Normally, one goes to a restaurant, orders a meal, eats and returns home. In Kumar’s words, what makes this exercise different from going to office for work, is the fact that one has to work from office, whether one likes it or not — the decision doesn’t lie in the hands of the employee.

Rohit Kumar

The way organisations are structured, whether employees really wish to or not, they will have to work from offices on most occasions

In an organisation, largely, there are different kinds of job roles and responsibilities. Some roles leave room for an employee to work from home most of the time and work from 0ffice occasionally.

The customer-facing employees will mostly be clearly required to be present in the office. Also, most of the collaborative jobs are best performed in the office, while individual contributors are able to work fairly well from home.

The question needs to be narrowed down to, ‘Which industry is this in?’

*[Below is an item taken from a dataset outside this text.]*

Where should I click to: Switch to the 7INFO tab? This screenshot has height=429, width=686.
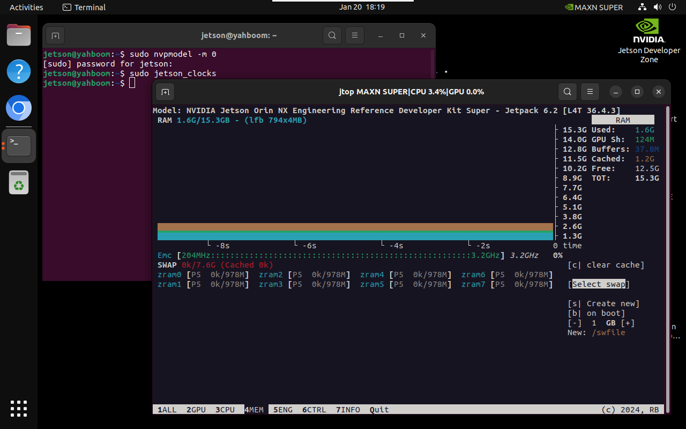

Unlike manufacturing companies, most product-based IT companies, Dangi feels, can work in a structure where the flexibility of work is much more as compared to other sectors.

“In financial services, we will fall somewhere in between. Few of the offices will still require the physical presence of employees in the office, but at the same time, a lot of work can be done remotely, provided the employee has a laptop,” Dangi adds.

If regulatory issues can be addressed, companies that see work-from-home as a viable long-term option, will provide flexibility to employees to either work from office or remotely.

Dangi also agrees that the number of such organisations, where employees can work from office once in a week is less. “The pandemic has surely moved the needle towards work from home, where there is flexibility and biases people about not working from home properly have faded away. But,  there are very limited jobs where this arrangement can be followed”, he adds.

Kumar agrees that there are certain activities such as collaboration, conversations on appraisal and career guidance, which are best performed in person.

As offices reopen and employees begin returning to their workplaces, they will have to brace themselves for changes never imagined before. No longer will they be able to stroll into the cafeteria at will, or get together with their peers for an informal chat. They can only look forward to a socially-distanced meal with colleagues, and that too if it has been planned in advance. Just like in restaurants, companies have come up with initiatives where employees can book their desired slots at the cafeterias and pre-order food, based on their schedules.